Llegué poco después de las siete. Toqué el timbre y la puerta la abrió ella.

Era alta, con el cabello oscuro cayéndole por los hombros y unos ojos claros que contrastaban con todo lo demás. Llevaba una camiseta sencilla y unos jeans ajustados, y me miró con esa expresión de quien no esperaba visita pero tampoco le molesta que llegue. No era la novia de Marcos, eso lo supe de inmediato. Había algo en la manera en que él la presentó, demasiado casual, como si quisiera restarle peso a la situación.

—Valeria, una compañera de la facultad —dijo él, ya de vuelta a la cocina—. Sergio, el idiota del que te hablé.

Ella me extendió la mano. Su apretón fue firme y breve. No apartó los ojos.

—Ya sé quién sos —dijo, y se acomodó de nuevo en el sillón sin explicar más.

Pasé la siguiente hora escuchando a Marcos hablar de la música para la fiesta, de cuántas personas confirmarían, de si pedíamos comida o cocinábamos algo. Pero una parte de mi atención estaba siempre donde estaba Valeria. Ella lo sabía. Cada vez que levantaba la vista del teléfono me encontraba mirándola, y en vez de incomodarse, sonreía apenas, como si todo eso fuera un juego que ya había empezado sin que yo me diera cuenta.

Cuando se levantó para irse, la seguí hasta la puerta con la excusa de buscar el abrigo.

—¿Vas a la fiesta del doce? —pregunté.

—Depende —dijo, buscando las llaves en el bolso sin mirarme.

—¿De qué?

Levantó la vista.

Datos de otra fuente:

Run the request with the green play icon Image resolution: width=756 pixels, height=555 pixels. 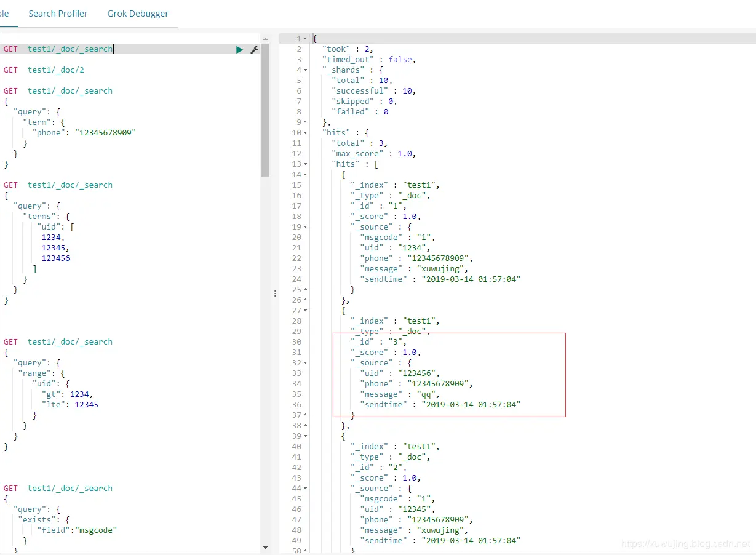[239, 49]
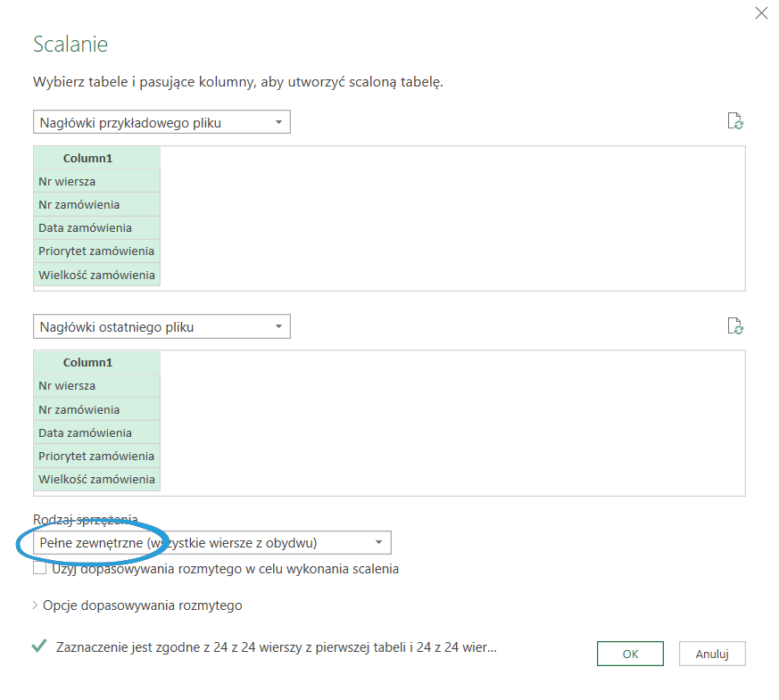The height and width of the screenshot is (700, 779).
Task: Open the 'Nagłówki przykładowego pliku' table dropdown
Action: tap(162, 122)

Tenía una manera de sostener la mirada que era directa sin ser agresiva, segura sin ser arrogante.

—De si hay alguien interesante.

Me dio su número antes de salir. No tuve que pedírselo.

***

Los días siguientes fueron una negociación silenciosa a través del teléfono. Mensajes que decían poco pero prometían mucho. Ella respondía siempre con cierto retraso, no de manera descortés sino calculada, como si quisiera dejar claro que tenía su propia vida y sus propios tiempos. Me gustaba eso.

Le mandé una foto de un libro que estábamos leyendo en el mismo curso, de esos autores latinoamericanos que los profesores ponen porque sienten que deberían. Ella respondió con un comentario que me hizo reír solo, en mi cuarto. A partir de ahí la conversación fue más fluida, más honesta.

Para cuando llegó el fin de semana, ya habíamos acordado encontrarnos antes de la fiesta.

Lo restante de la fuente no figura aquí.